__DATA FOR THIS TASK__:
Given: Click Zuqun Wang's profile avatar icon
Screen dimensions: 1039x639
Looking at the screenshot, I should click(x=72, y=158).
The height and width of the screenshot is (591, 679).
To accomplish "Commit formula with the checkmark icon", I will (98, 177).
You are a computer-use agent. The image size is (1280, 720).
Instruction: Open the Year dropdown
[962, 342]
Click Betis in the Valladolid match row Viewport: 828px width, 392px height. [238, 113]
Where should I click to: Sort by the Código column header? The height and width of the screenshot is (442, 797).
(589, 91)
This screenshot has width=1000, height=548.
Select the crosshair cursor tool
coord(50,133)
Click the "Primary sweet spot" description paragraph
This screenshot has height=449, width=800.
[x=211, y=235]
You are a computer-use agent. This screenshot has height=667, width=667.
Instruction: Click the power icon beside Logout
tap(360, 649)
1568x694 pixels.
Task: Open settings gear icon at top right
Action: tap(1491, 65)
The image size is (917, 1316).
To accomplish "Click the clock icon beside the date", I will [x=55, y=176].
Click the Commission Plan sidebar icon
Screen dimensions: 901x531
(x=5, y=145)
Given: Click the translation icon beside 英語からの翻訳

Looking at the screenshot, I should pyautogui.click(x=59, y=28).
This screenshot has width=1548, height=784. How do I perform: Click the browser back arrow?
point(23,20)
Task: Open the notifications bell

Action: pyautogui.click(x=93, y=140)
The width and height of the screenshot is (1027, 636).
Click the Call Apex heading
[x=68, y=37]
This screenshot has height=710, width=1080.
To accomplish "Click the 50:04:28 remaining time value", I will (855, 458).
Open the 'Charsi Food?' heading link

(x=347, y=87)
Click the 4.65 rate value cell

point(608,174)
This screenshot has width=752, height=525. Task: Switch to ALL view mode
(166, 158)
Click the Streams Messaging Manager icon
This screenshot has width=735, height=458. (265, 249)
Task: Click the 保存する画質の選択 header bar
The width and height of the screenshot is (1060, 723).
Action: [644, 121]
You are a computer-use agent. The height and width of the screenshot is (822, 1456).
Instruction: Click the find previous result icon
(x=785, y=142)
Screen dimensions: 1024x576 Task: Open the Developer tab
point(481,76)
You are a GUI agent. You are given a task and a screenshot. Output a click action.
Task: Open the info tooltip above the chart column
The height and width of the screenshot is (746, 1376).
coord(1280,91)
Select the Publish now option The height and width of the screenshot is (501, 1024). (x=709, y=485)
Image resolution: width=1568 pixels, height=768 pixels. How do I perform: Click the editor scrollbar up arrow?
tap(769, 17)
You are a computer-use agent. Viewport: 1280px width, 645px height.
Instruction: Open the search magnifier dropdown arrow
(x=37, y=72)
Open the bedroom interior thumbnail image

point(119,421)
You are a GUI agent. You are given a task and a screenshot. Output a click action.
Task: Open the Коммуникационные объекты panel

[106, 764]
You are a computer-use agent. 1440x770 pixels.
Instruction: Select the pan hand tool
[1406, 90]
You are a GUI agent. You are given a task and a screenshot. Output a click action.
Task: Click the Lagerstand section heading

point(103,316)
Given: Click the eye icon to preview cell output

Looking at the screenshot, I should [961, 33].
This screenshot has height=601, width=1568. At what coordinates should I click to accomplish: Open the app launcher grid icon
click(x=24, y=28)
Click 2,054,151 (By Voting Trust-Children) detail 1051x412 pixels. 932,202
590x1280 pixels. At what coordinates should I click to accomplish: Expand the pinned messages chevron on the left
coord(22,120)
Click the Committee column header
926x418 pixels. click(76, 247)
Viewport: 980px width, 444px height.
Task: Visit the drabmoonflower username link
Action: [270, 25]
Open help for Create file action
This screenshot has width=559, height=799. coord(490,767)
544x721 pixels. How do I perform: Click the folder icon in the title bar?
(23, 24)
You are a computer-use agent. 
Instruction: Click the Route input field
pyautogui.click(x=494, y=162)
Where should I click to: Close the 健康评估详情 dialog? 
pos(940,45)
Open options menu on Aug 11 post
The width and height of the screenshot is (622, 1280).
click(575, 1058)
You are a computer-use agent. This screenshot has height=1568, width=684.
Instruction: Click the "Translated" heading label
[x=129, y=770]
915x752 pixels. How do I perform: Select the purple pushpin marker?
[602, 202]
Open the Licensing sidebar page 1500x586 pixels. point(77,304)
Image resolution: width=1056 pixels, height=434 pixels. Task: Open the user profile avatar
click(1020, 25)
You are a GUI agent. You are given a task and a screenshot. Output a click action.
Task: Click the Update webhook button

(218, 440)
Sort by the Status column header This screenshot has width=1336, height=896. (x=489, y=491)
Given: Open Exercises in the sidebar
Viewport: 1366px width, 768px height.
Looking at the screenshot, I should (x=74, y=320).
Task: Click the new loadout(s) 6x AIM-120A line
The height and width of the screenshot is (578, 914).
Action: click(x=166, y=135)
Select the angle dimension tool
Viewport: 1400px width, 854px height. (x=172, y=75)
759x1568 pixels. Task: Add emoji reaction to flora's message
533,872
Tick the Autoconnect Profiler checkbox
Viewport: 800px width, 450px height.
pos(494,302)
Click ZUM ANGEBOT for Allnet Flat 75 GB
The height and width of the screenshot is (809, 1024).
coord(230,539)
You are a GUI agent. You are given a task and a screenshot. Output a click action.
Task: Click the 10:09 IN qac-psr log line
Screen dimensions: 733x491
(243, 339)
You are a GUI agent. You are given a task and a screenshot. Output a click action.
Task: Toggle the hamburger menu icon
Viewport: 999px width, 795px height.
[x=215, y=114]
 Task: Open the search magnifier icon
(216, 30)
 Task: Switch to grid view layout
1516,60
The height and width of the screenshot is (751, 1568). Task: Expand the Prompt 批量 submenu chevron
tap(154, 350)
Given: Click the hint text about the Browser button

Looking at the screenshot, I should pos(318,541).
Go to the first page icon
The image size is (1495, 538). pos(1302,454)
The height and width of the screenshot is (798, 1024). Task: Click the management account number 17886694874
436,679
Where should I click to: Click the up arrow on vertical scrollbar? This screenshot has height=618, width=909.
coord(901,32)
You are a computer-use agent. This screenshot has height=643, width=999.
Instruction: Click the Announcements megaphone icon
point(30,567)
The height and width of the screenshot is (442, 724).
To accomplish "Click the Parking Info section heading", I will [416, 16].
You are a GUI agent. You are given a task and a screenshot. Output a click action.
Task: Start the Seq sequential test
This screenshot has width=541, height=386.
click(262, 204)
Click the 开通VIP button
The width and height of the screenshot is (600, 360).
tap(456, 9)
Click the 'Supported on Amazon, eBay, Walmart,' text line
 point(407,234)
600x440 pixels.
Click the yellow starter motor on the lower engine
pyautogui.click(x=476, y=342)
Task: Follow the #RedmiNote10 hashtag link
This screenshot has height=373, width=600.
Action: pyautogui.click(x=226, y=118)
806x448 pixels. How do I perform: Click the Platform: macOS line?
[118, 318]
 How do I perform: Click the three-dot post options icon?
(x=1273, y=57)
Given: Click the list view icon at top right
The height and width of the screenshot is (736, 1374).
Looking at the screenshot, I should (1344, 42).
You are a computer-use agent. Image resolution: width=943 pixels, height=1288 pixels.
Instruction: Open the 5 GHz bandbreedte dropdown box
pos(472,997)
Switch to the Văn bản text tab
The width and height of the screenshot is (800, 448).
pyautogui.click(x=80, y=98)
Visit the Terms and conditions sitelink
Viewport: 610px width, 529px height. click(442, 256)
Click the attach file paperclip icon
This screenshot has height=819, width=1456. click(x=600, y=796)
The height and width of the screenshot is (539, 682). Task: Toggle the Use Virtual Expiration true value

__WHAT IS NEEDED__:
Taking the records above, retype every line from the one with "Click Betis in" down to the one with "This screenshot has width=1000, height=548.", exactly and with nothing else.

__SOLUTION TO THIS TASK__:
Click Betis in the Valladolid match row Viewport: 828px width, 392px height. [238, 113]
Where should I click to: Sort by the Código column header? The height and width of the screenshot is (442, 797).
(589, 91)
This screenshot has width=1000, height=548.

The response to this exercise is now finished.